Organotypic Vasculature

We study blood and lymphatic vessels across organs, with a particular focus on how the vessels and the endothelial cells are affected in metabolic diseases such as obesity and diabetes.

Vessels are highly specialized: depending on their location, they adopt distinct structures and functions to meet the needs of each tissue. Understanding how these organ-specific (or organotypic) properties are established, maintained, and altered in disease is central to our work.

One of the current focus areas of our work is how the structure and function of adipose tissue vasculature adapt -or fail to adapt- during metabolic stress. We examine both molecular and morphological changes in vessels of the adipose tissues, including processes such as capillary rarefaction and alterations in vessel organization, endothelial cell size and molecular properties. To study these, we use mouse models of metabolic disease alongside patient-derived samples, allowing us to connect mechanistic insights with patient-relevant biology. Our work integrates advanced imaging, molecular profiling, single-cell RNAsequencing, proteomics, and functional assays, including live imaging approaches to study blood flow dynamics in real time.

Another focus of our research is to understand whether endothelial cells from different tissues have intrinsic properties that influence parenchymal cell differentiation. We examine how these properties change in metabolic disease and how vascular pathology impacts tissue function, while also considering how local microenvironments might shape vascular behavior. To address these questions, we combine multi-omics approaches with experimental models, including adipose organoid systems to study vascular–tissue interactions in controlled settings. We work closely with clinical collaborators to ensure that our research remains connected to patient-relevant questions and supports future translational efforts.

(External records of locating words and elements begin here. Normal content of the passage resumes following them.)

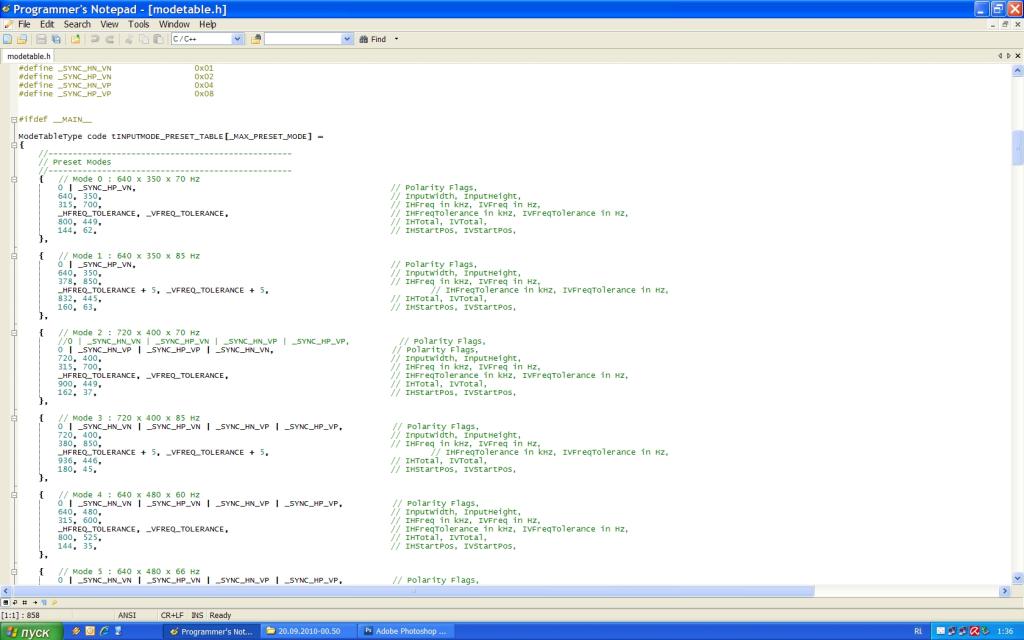Image resolution: width=1024 pixels, height=640 pixels.
Task: Switch to the modetable.h tab
Action: tap(28, 56)
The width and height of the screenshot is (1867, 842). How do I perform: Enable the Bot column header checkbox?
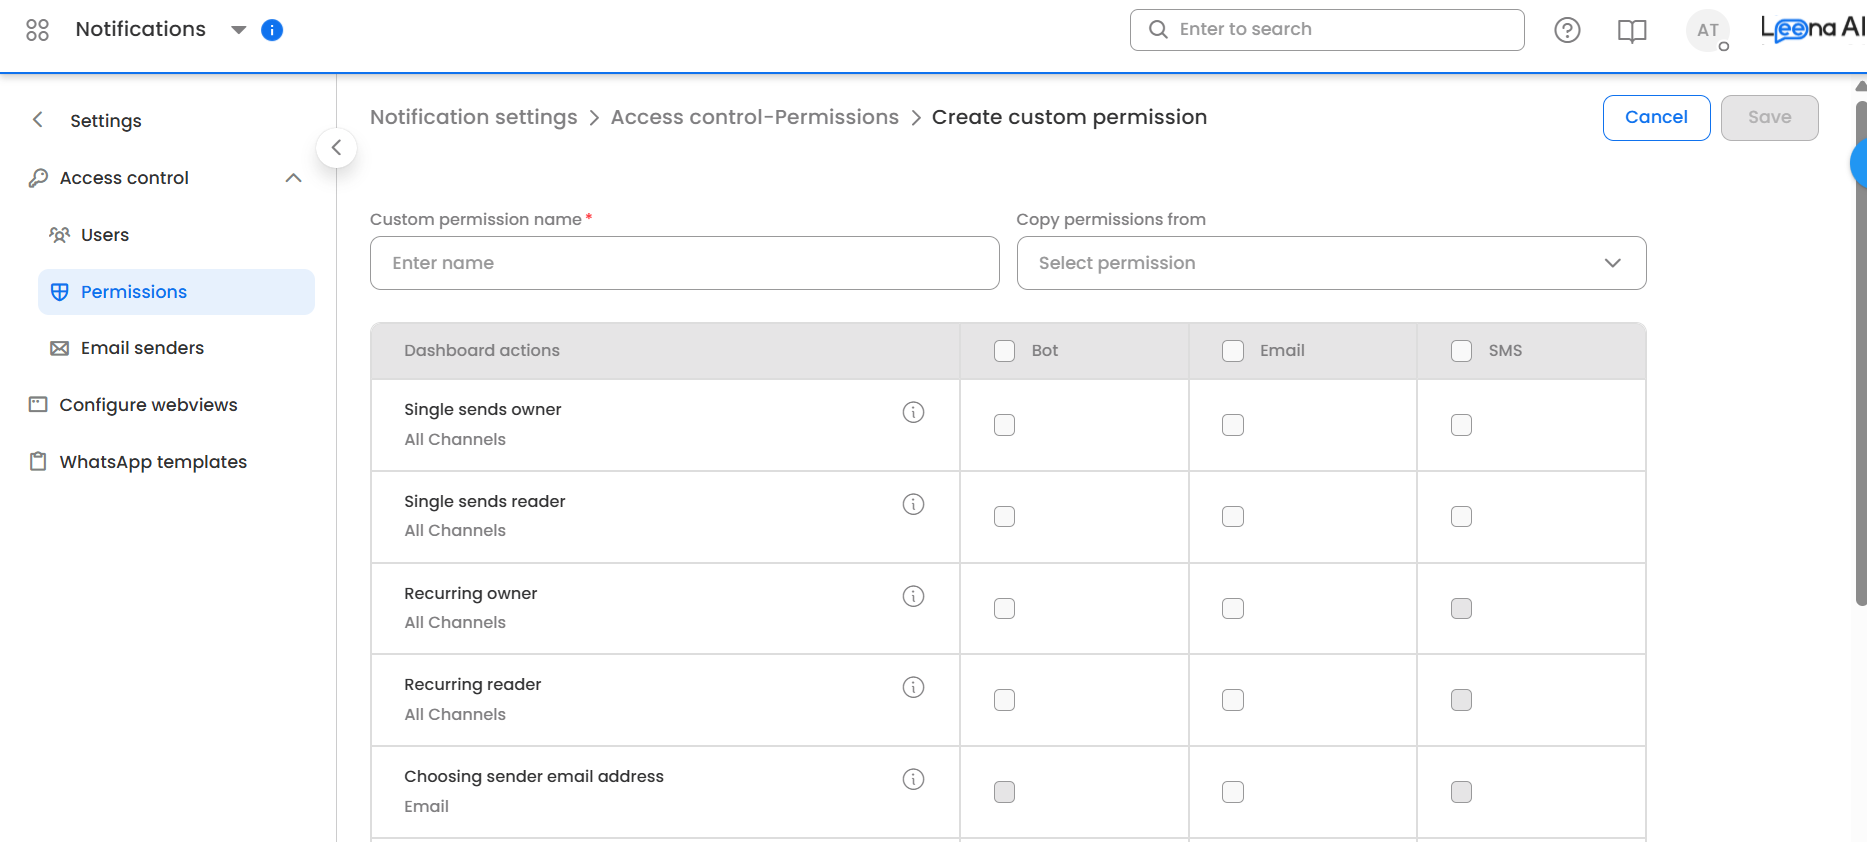(x=1004, y=351)
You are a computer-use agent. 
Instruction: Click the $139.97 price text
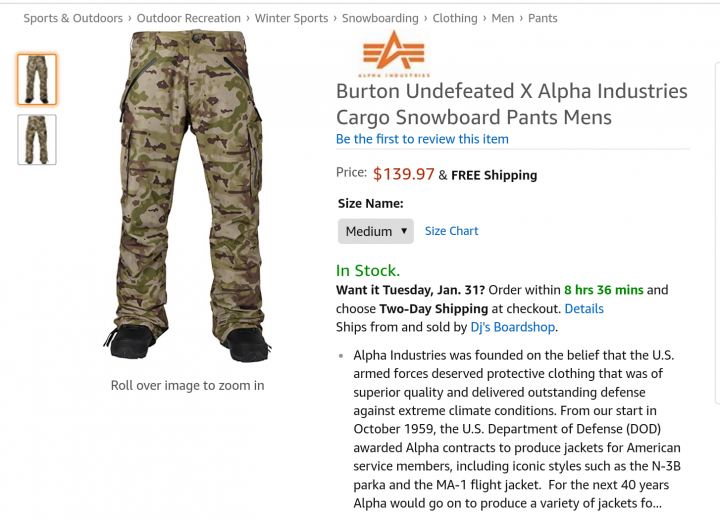[x=403, y=174]
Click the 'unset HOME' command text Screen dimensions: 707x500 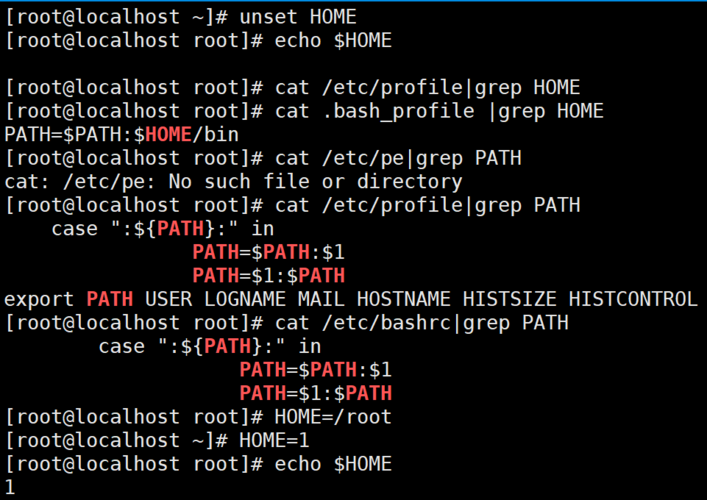coord(298,17)

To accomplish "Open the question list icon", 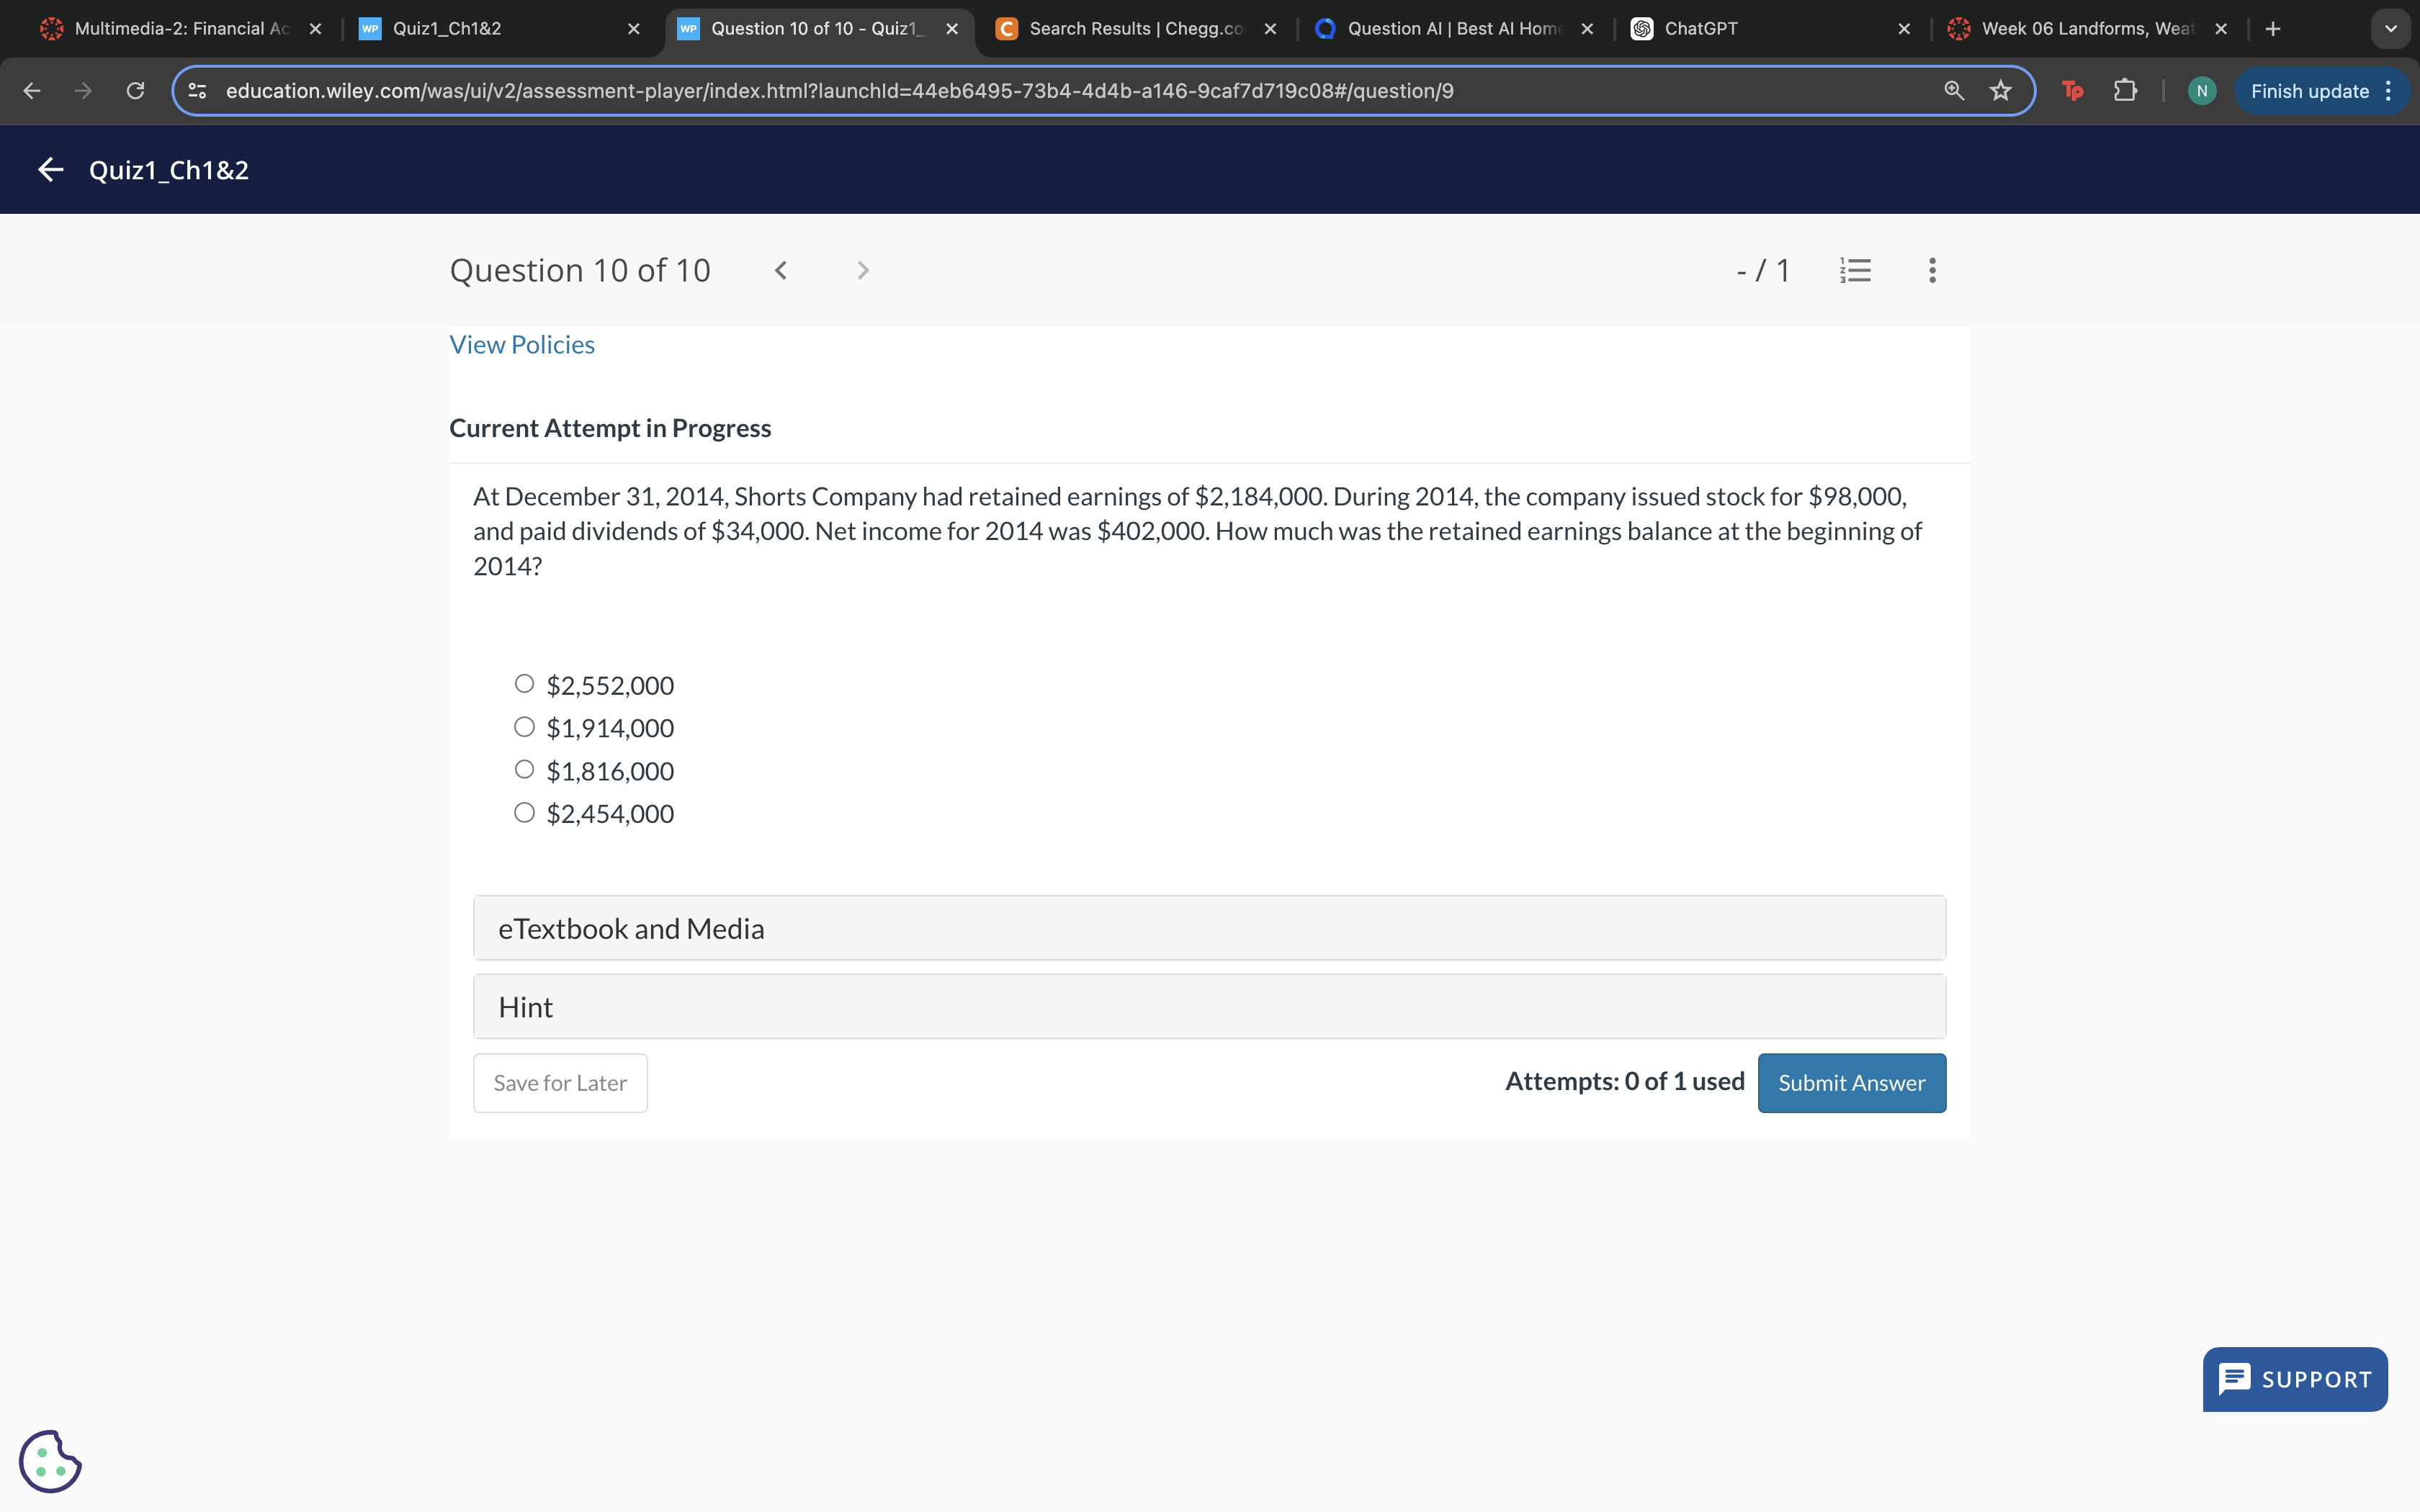I will pyautogui.click(x=1855, y=270).
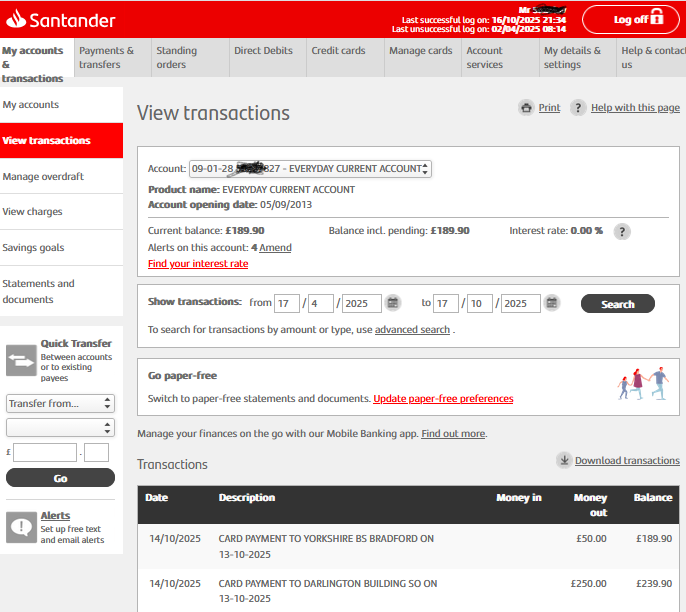Open the 'from' date calendar picker
The image size is (686, 612).
tap(393, 303)
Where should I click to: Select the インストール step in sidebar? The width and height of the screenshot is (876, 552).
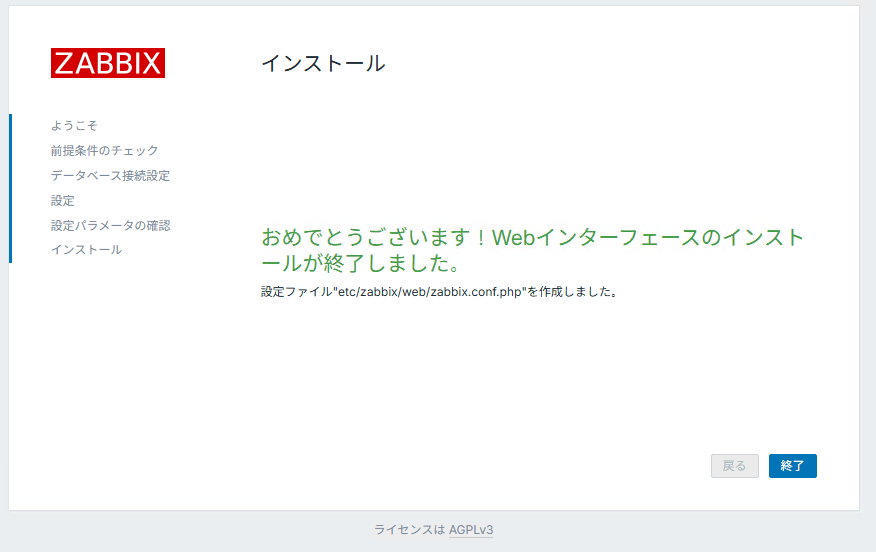click(86, 250)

In parallel, we investigate how metabolic stress affects vasculature across multiple organs at the whole-body level. Our work shows that obesity induces organ-specific vascular remodeling, with distinct structural and cellular changes emerging over time. These adaptations do not always follow uniform patterns across tissues, highlighting differences in how vascular networks respond to metabolic challenges. Together, these findings emphasize the importance of considering organotypic vascular responses when studying disease progression.

Overall, our goal is to define how vascular dysfunction contributes to metabolic disease progression and its complications. By identifying the principles that govern organotypic vascular responses, we aim to support the development of strategies that preserve vascular health and improve outcomes in metabolic disorders.